The advantages of the proposed method in comparison with traditional methods using the aeration principle:

a higher degree of wastewater treatment in both standard and volley discharge modes;

lack of need for the construction of expensive, complex and bulky bioreactors in hardware;

the system’s performance does not depend on energy sources and does not require constant monitoring of the cleaning system’s performance:

a much smaller number of maintenance personnel that do not require special training;

high reliability of the entire cleaning method due to the lack of dependence of the performance of aerobic microorganisms on the composition of the incoming runoff, human, energy and external factors;

a much smaller amount of waste sludge and its labor-intensive disposal;

the absence of any mechanisms and complex structures to ensure the operability of the system reduces operating costs to almost zero;

higher environmental friendliness due to the characteristics of the strains used;

much lower cost of the entire cleaning system.
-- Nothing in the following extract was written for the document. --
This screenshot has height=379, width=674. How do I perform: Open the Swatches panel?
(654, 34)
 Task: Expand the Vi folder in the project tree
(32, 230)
From the foregoing, it follows that the use of this method is economically viable, industrially applicable, as evidenced by the examples, has an inventive step, since the effect achieved and its environmental effect are significantly superior to methods using aeration.

Literature

1. Patent VI No. 2272793 C2, publ. 10/10/2003.
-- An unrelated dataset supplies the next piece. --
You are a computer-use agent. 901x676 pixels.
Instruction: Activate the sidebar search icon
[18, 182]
2. Patent VI No. 2235692 C2, publ. 09/10/2004.

3. A. S. 8I No. 1735210 A1, publ. 05/23/1992.

Claims (4)

CLAIM 1. The method of complete biological wastewater treatment of livestock, dairy, meat, petrochemical and household wastewater enterprises, including the interaction of wastewater with symbiosis of strains of microorganisms VaeShik cr. VKPM B-5061 and Rkeiboshopak cr. No. 114 VKPM B-5060. 2. The method according to claim 1, characterized in that the interaction is carried out in a hydraulic seal formed in the sewer well, in which the medium with the immobilized strains of microorganisms is placed, by feeding wastewater from the bottom up. 3. Device for complete biological treatment of wastewater from livestock enterprises, - 4,014,386 of the dairy, meat, petrochemical and household waste water method according to claims 1, 2, made in the form of a hydraulic seal formed in a sewer well, which contains the environment with immobilized strains of microorganisms VaeShik cr. VKPM B-5061 and Rkeiboshopak cr. No. 114 VKPM B-5060, while the well is equipped with an inlet pipe, a vertical overflow pipe and an outlet pipe, the inlet and outlet pipes are located in the bottom zone, and the overflow pipe and outlet pipe are interconnected by a crankcase with constant cross section. 4. The device according to claim 3, characterized in that it contains at least one additional water seal formed in an additional sewer well, which initially does not contain the medium with microorganisms, while the additional well is connected by its inlet pipe with the outlet pipe located in front of it.